Publicado em 2015 pela Princeton University Press, The Mushroom at the End of the World é dividido em 20 capítulos curtos, ao longo dos quais Tsing relata processos que vão da história popular do matsutake no Japão —cujo aroma marcante, registrado em poemas que datam desde o século 8, anuncia a chegada do outono— até a o mapeamento de todos os processos econômicos que transformam o matsutake em um produto de alto valor agregado.

O livro passa por alguns estudos de campo no Japão, China, Finlândia e Estados Unidos, locais onde há coleta de cogumelos. A autora registra os diferentes grupos de pessoas interagindo nesses espaços —imigrantes, camponeses, veteranos de guerra, famílias— e atenta aos processos privados e públicos que fazem parte da dinâmica da comercialização do matsutake, as quais denomina como “pericapitalismo”.

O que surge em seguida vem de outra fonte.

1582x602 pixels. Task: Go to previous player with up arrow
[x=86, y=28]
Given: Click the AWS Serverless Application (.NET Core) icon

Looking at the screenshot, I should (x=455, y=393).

Esse termo corresponderia ao espaço de interação entre o capitalismo formal e as práticas que escapam a ele, como a coleta precária e informal de matsutake, mas que, mesmo assim, se relacionam com ele. As florestas de matsutake, vistas pelos coletores precarizados como um espaço comum, seriam paisagens nas quais cabem “formas de vida que estão simultaneamente dentro e fora do capitalismo”. A partir disso, Tsing reflete sobre a precariedade do “destino que daremos à Terra” e questiona: com quais perturbações humanas somos capazes de viver?

A autora não enxerga a possibilidade de “salvar” o mundo a partir de um futuro revolucionário ativamente organizado por e para humanos, mas sugere que manter-se vivo, para qualquer espécie, requer “colaborações habitáveis”. Esses “projetos de formação de mundo surgem da atividade prática de gerar vidas”, e, nesse processo, são capazes de alterar o planeta.

The Mushroom at the End of the World é um livro sem encerramento. Assim como os capítulos-esporo, a última página não anuncia um fim, mas uma possibilidade: “Não é fácil saber como gerar uma vida, menos ainda como reverter a destruição do planeta. Por sorte, ainda há a companhia, humana e não humana.”